[TASK]: Copy out each of the lines below word for word, leaving out the pictures.

[MATERIAL PROVIDED]:
►
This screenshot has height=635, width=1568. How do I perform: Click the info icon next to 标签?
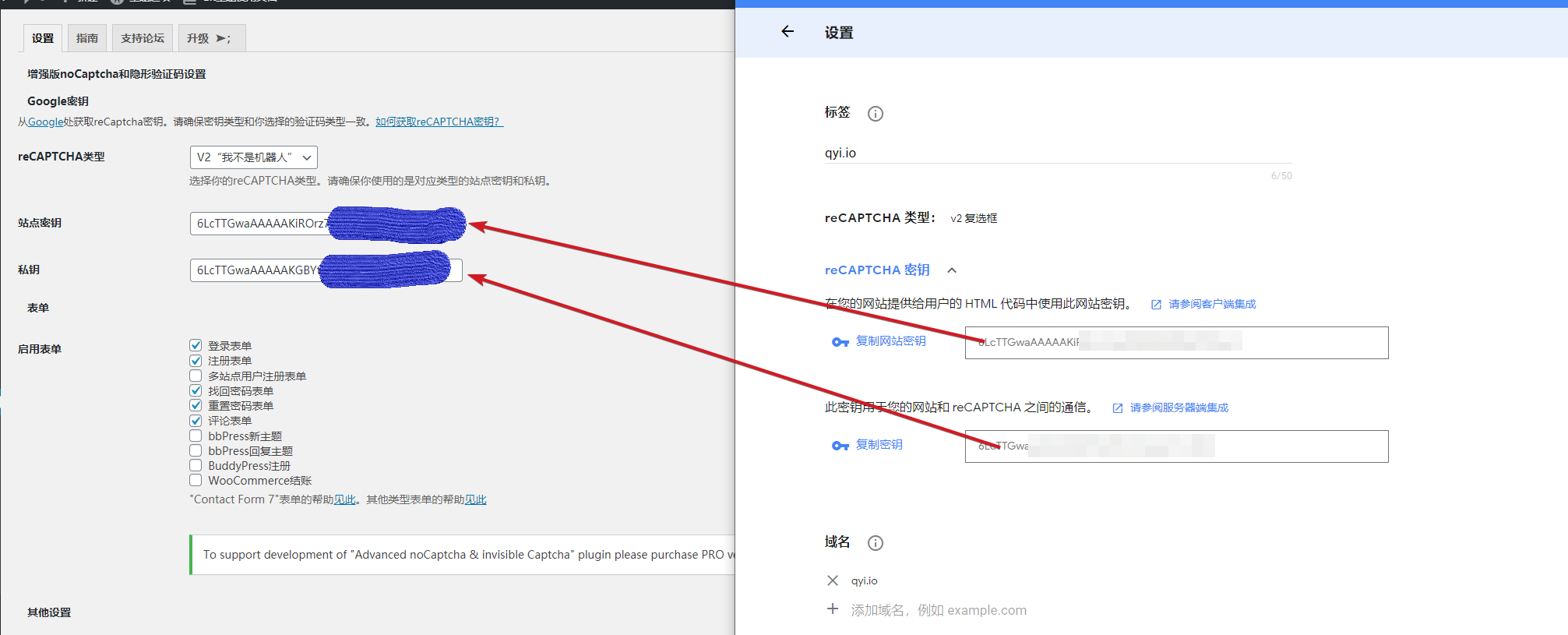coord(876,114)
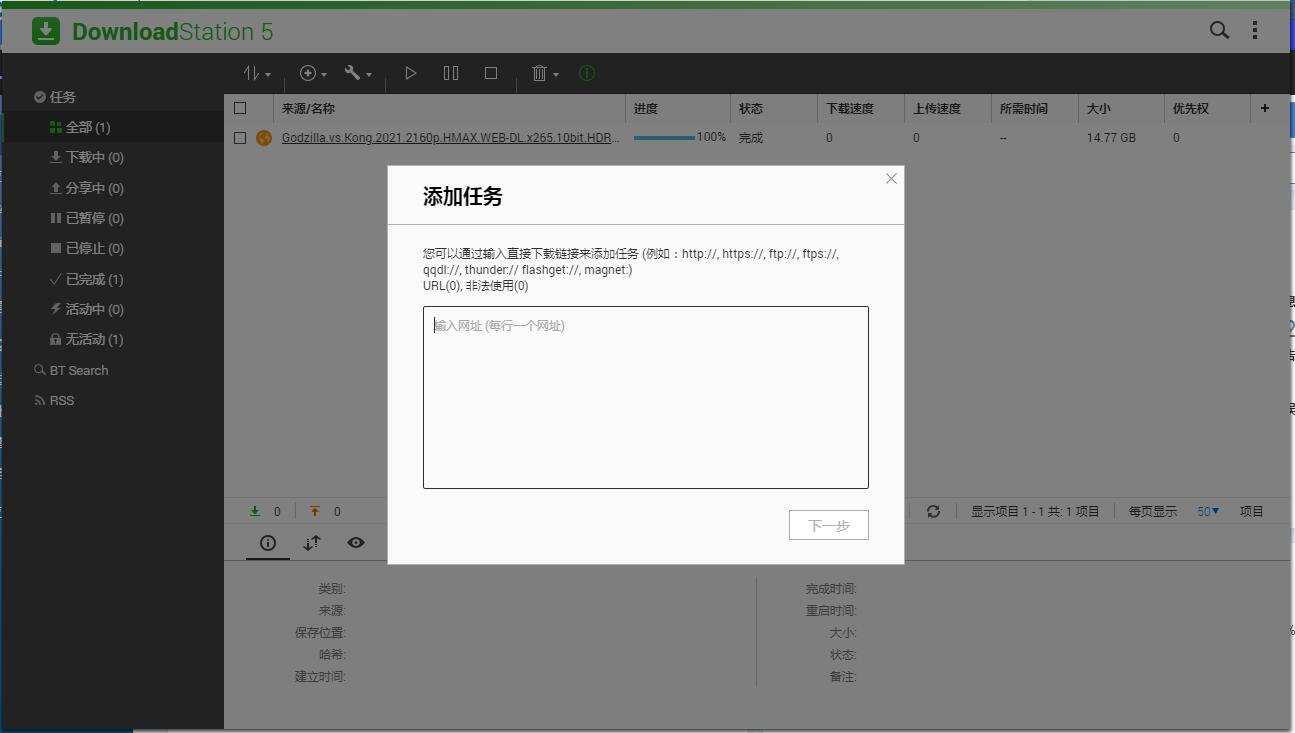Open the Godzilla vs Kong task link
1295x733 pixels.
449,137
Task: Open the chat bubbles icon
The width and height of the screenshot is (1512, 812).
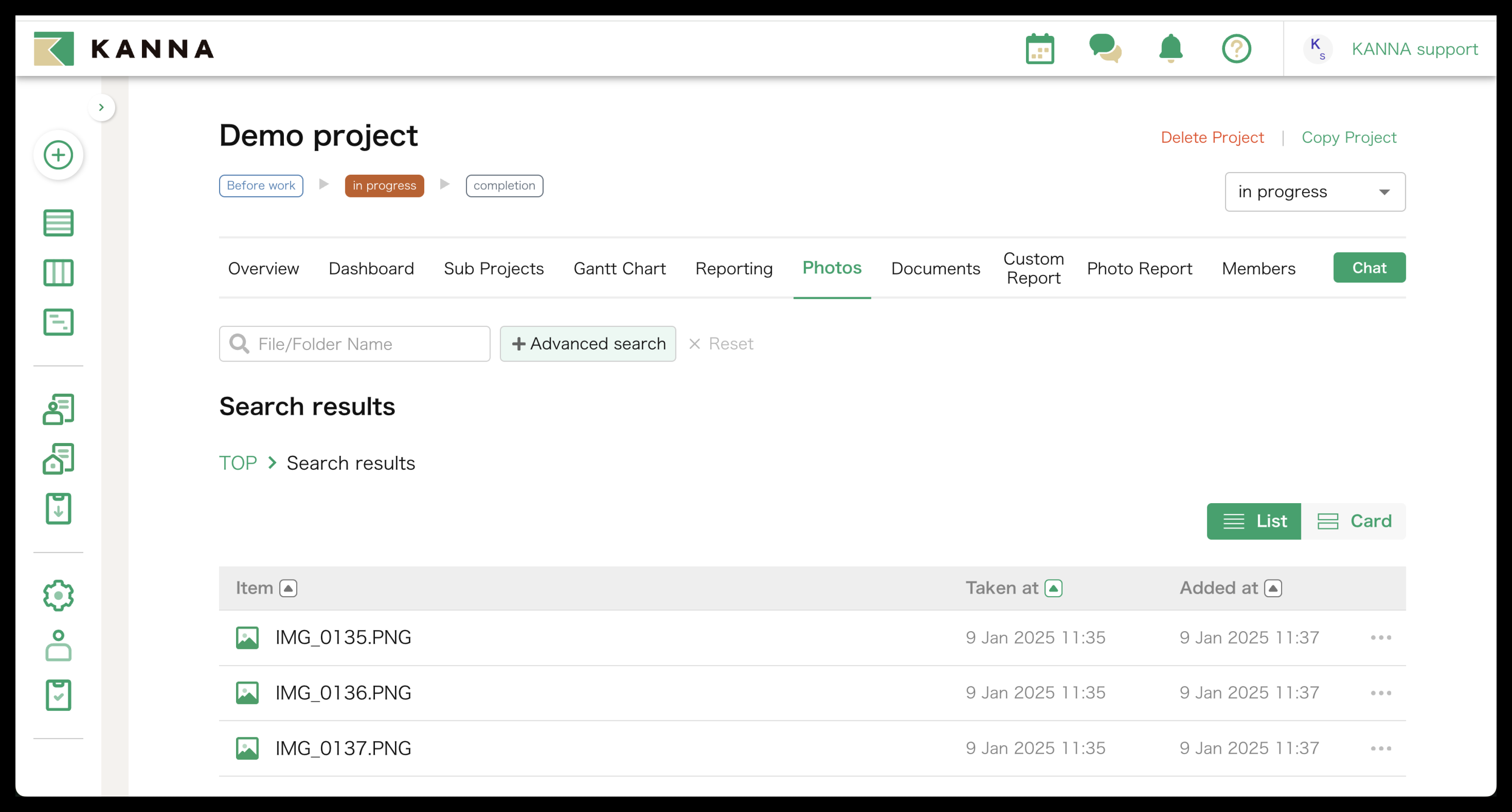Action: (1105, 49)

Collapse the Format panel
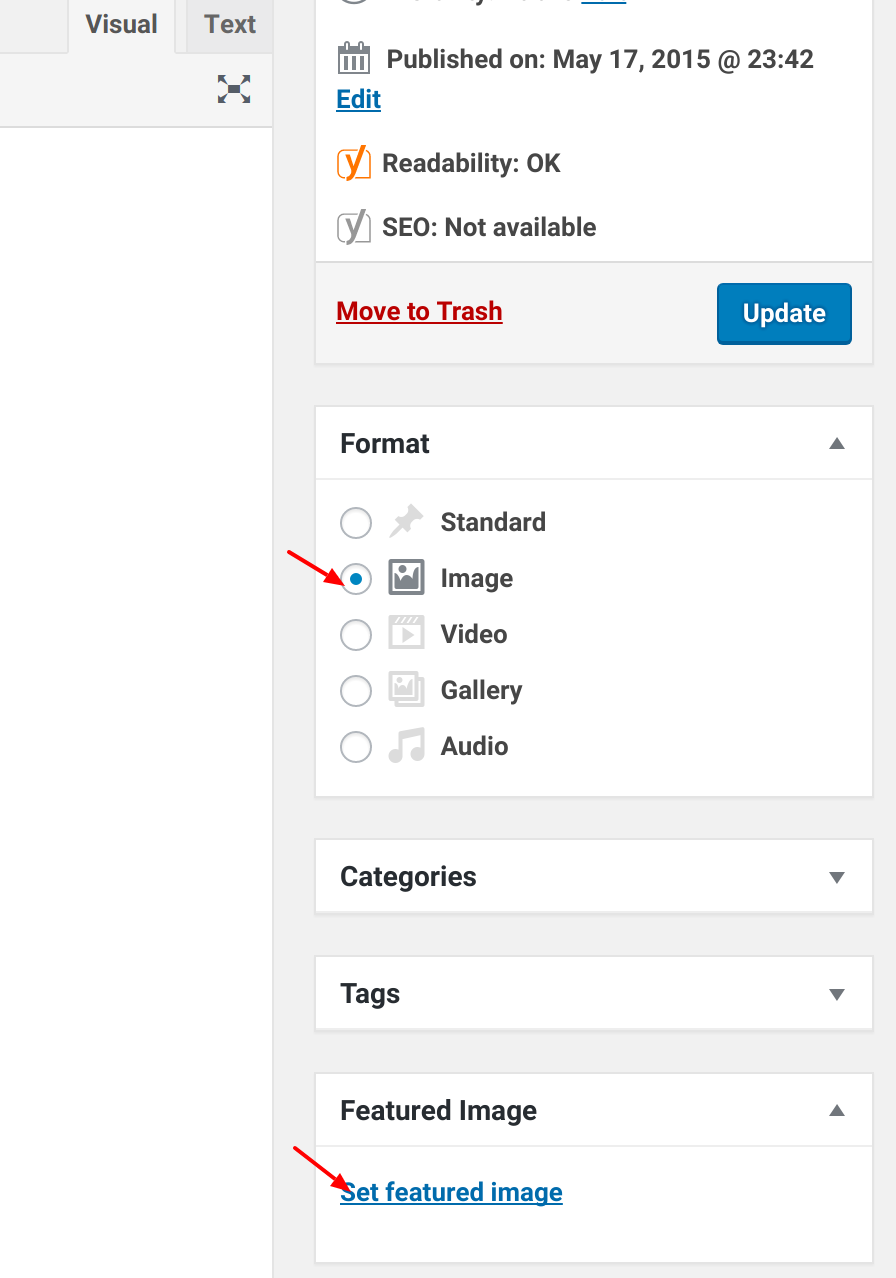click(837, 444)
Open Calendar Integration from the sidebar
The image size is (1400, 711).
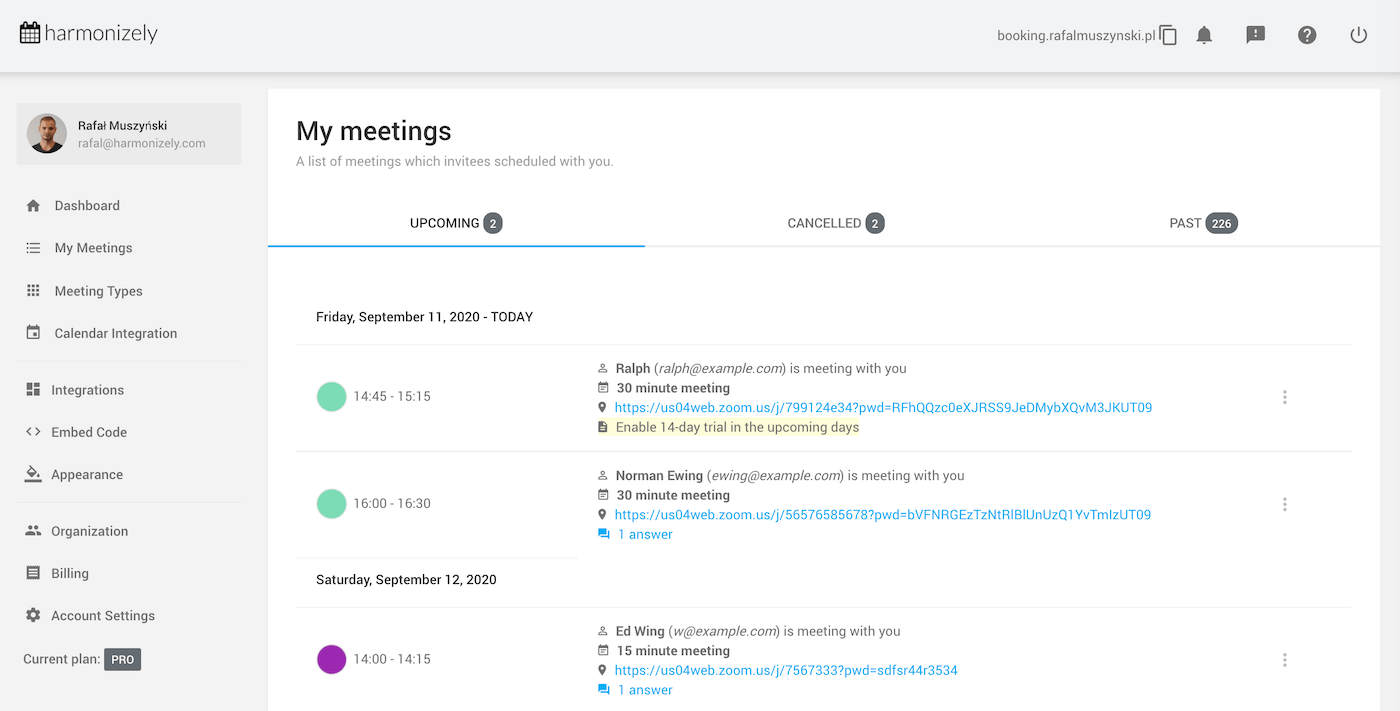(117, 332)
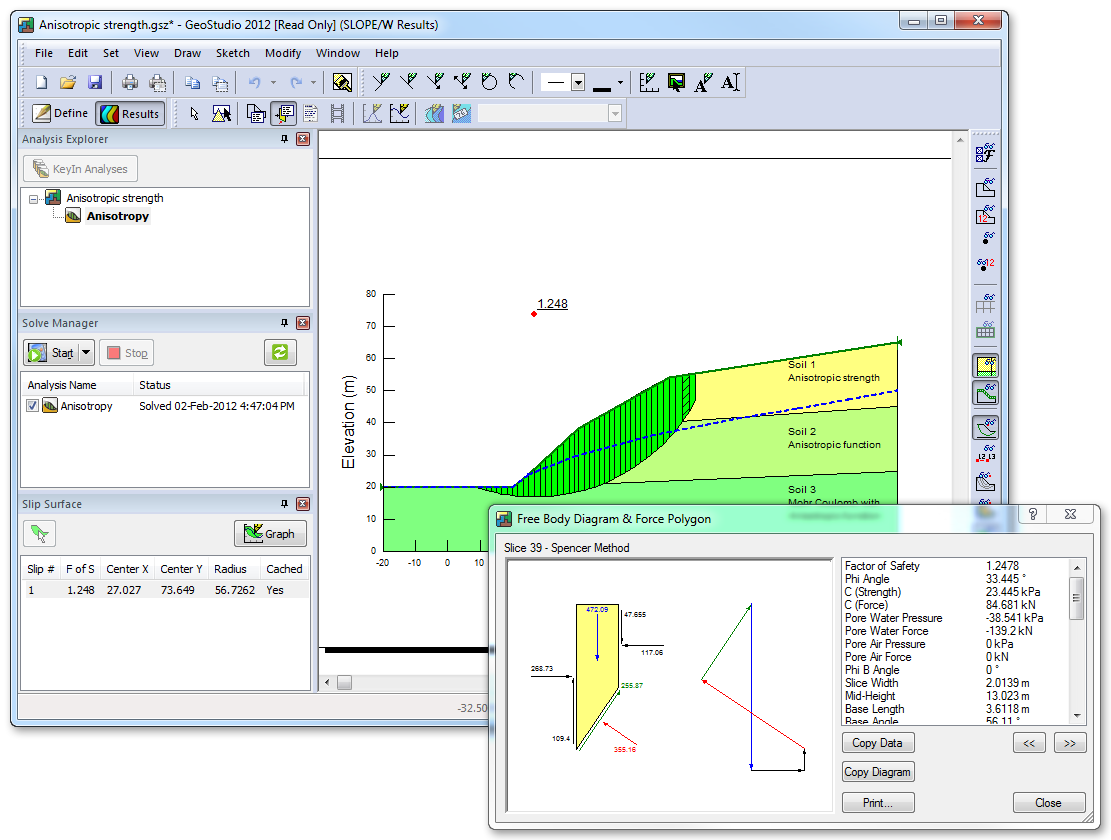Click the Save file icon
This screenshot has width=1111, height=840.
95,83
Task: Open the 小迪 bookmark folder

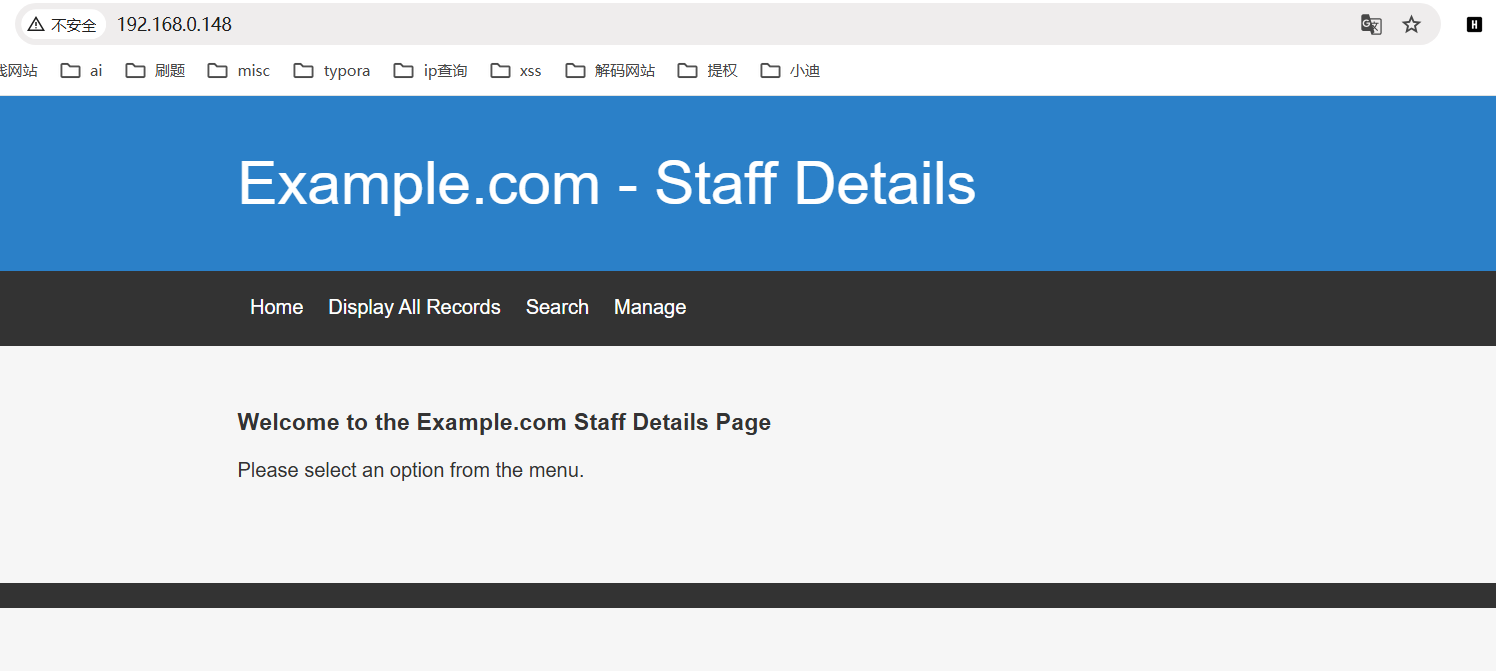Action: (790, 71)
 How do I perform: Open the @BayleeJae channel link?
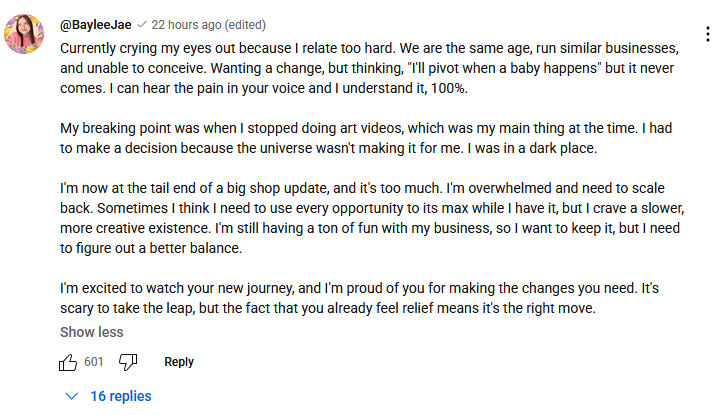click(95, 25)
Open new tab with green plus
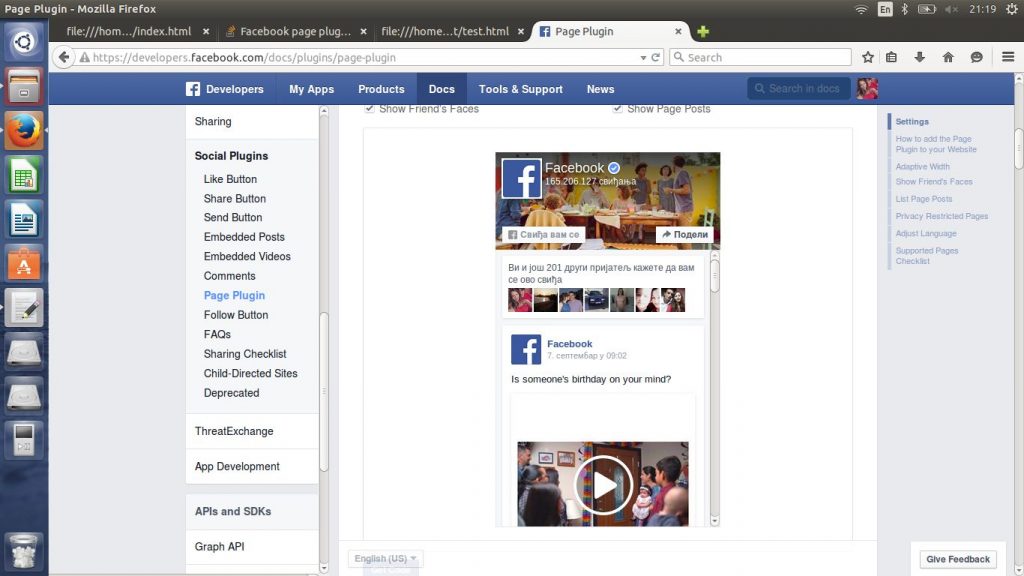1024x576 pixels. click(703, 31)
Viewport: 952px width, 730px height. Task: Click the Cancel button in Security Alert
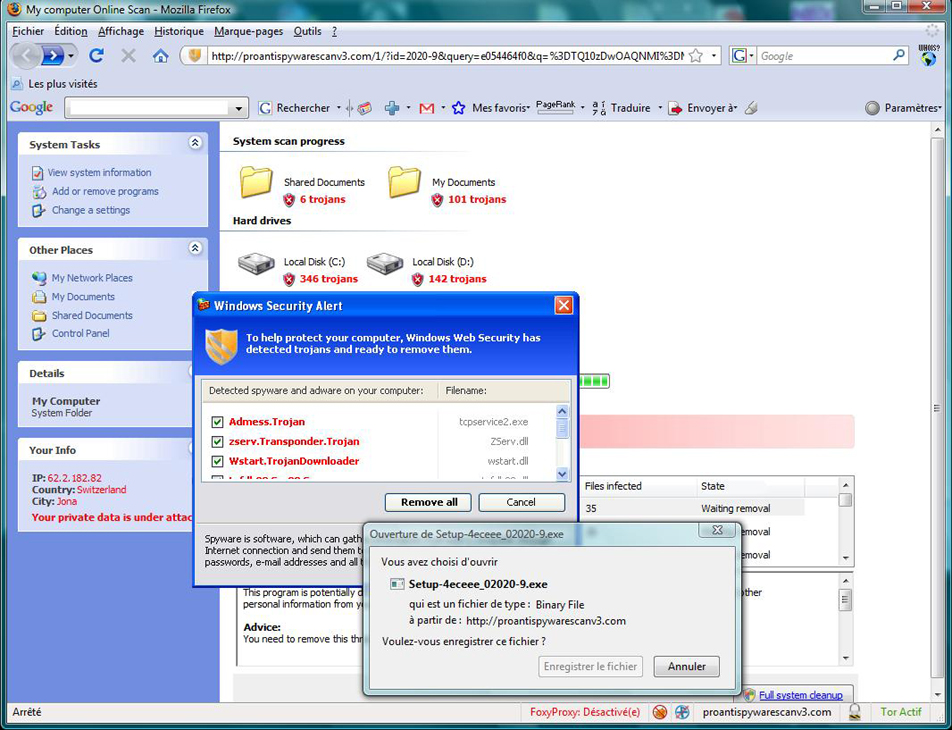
◄
[RESULT BELOW]:
This screenshot has height=635, width=1568. How do I perform: Click the info icon next to 标签?
coord(876,114)
Open the Godzilla vs Kong task link
1295x733 pixels.
449,137
Task: Open the chat bubbles icon
The width and height of the screenshot is (1512, 812).
Action: (1105, 49)

Collapse the Format panel
click(837, 444)
Open Calendar Integration from the sidebar
The image size is (1400, 711).
(117, 332)
Click the Save file icon
This screenshot has width=1111, height=840.
95,83
Task: Open the 小迪 bookmark folder

Action: (790, 71)
 How do I perform: Open the @BayleeJae channel link?
click(95, 25)
Open new tab with green plus
1024x576 pixels. click(703, 31)
Viewport: 952px width, 730px height. Task: Click the Cancel button in Security Alert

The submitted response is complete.